> _What you need to do_: Restate word for word each line from the one containing "Task: Switch to the User management tab" through the end of the material, and nothing more. Drop every picture.

********

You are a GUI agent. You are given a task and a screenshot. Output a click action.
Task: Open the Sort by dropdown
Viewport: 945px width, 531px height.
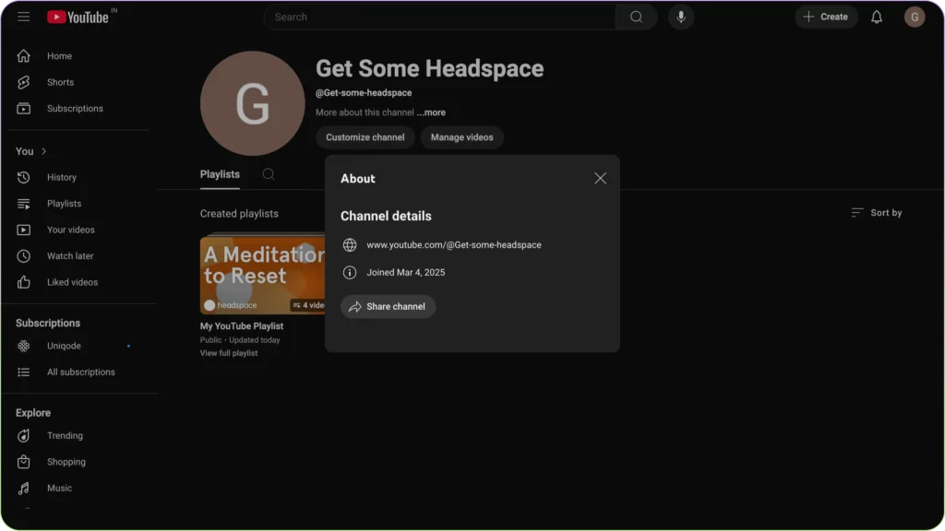coord(877,212)
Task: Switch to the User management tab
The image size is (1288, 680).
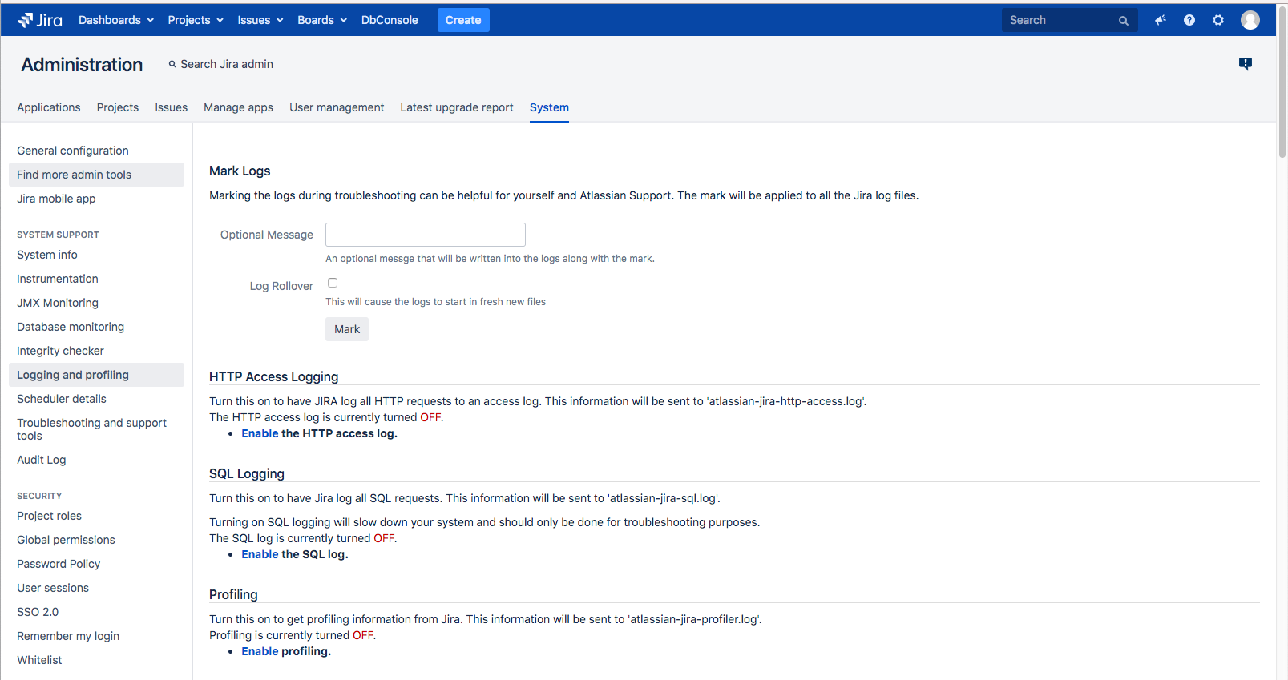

********

> _Response to the task_:
Task: Switch to the User management tab
The image size is (1288, 680).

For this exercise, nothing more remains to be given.